On campus, Hancock is treasurer of Tusculum’s chapter of the Alpha Chi National Honor Society, a member of Beta Sigma Phi and a phonathon caller for the college. She has volunteered during the Old Oak Festival, was a member of the pit orchestra for Theatre-at-Tusculum’s production of “Seussical” and has provided musical accompaniment for the Tusculum College Community Chorus.
In the community, she has volunteered at Holston Home for Children, helping decorate and set up for its May graduation, assisting in cooking Thanksgiving dinner for the past two years and playing in the pit orchestra for the organization’s production of “The Wizard of Oz.”
Hancock’s first impression of Tusculum was as a high school freshmen participating in a band competition. She had heard about Tusculum’s quality of education and the unique dedication of the faculty and staff to student success as a child from her mother Sonya Moore, a 1990 graduate of the college.
“My first impression of Tusculum as a college freshman was remarkable,” Hancock said. “I always had difficulty fitting in or feeling accepted in high school.
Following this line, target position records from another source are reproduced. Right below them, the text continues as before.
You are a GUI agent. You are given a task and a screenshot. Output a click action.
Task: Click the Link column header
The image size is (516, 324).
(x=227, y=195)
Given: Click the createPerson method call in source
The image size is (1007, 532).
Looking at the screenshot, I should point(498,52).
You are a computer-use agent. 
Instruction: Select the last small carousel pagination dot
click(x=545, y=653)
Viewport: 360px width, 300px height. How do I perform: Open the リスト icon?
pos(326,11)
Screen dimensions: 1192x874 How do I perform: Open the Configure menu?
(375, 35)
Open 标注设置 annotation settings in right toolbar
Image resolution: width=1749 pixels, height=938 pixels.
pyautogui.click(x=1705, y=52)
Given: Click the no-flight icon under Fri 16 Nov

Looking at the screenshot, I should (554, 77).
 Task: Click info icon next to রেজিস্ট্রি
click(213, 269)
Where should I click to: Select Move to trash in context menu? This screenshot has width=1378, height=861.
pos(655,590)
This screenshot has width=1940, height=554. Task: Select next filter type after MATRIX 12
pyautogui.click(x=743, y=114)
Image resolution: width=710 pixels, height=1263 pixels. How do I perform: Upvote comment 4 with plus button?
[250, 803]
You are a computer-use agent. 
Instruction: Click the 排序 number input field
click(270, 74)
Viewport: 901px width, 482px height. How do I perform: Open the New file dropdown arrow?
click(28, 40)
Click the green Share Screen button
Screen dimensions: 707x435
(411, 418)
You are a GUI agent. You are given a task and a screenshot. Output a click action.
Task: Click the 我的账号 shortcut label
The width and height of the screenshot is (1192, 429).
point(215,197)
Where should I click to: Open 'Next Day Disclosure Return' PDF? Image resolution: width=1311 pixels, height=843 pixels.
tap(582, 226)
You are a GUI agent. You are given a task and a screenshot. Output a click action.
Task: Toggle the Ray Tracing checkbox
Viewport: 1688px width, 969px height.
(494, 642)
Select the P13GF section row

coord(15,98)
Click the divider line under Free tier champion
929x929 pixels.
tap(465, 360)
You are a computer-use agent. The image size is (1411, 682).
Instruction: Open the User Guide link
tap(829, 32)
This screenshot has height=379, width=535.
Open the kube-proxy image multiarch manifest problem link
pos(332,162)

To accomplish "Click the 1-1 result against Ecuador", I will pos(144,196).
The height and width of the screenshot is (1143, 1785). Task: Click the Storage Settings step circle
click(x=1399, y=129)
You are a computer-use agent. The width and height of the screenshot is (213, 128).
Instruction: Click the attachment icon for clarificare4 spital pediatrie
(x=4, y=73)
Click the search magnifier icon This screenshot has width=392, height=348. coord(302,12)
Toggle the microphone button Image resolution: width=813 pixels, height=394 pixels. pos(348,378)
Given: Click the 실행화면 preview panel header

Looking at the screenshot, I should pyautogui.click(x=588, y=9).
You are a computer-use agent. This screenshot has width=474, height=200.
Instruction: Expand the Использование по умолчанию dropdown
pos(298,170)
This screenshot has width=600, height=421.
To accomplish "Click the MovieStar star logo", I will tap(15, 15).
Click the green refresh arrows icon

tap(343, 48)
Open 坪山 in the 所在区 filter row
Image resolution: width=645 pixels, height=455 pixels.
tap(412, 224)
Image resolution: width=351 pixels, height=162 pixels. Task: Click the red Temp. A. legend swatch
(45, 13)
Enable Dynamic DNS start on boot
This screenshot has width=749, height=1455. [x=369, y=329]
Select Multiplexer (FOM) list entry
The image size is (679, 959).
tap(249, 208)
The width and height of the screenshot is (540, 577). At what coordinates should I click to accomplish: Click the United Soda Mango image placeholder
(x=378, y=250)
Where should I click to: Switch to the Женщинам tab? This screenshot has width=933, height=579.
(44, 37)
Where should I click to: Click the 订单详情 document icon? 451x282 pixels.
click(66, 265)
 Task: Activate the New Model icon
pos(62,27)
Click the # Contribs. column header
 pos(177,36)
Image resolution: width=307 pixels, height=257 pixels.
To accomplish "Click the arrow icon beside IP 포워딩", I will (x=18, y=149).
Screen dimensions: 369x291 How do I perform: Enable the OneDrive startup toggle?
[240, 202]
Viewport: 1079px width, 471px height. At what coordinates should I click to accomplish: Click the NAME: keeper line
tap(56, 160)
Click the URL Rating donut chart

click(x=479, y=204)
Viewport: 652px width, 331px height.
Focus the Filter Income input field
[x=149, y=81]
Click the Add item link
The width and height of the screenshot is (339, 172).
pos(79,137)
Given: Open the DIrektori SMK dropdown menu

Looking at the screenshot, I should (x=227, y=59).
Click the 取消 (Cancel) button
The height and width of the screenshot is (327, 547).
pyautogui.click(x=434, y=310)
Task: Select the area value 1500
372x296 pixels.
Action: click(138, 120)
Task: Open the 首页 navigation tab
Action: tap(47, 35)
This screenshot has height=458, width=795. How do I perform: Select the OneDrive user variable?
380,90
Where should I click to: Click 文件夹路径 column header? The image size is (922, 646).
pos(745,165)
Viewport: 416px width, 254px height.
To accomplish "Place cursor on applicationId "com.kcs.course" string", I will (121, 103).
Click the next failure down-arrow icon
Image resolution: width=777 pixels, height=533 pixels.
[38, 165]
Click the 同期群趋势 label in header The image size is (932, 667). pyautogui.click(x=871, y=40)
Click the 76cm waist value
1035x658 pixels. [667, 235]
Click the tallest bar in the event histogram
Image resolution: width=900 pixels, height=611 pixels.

I was pleasantly happy to discover I felt accepted at Tusculum and it will always feel like a part of home to me.”
Among those who have had a positive influence on Hancock’s life are her mother, who has raised Addie and her three brothers as a single parent; Price, McGinn, Thompson, Dr. Karen Cline and Lillian Burchnell, who is assistant to the science and math faculty. “They have helped to shape the person I have become, and I hope the person I have become is someone they can look upon and be proud,” she said.
After graduating next May, Hancock plans to continue her education in medical school and aspires to a career in forensic pathology. Her advice to future Tusculum students is that they can make any dream come true if they work hard enough to make it a reality. “Remember the world is a competitive place so if at first you don’t succeed pick yourself up and try again,” she said. “Failing doesn’t make you worthless. Failure is no fun, but it teaches us how to recover when an obstacle knocks you down or obscures your path. If you have the will and determination to make something happen it will but you have to go after it. Waiting for your dreams to come to you is a waste of your time.”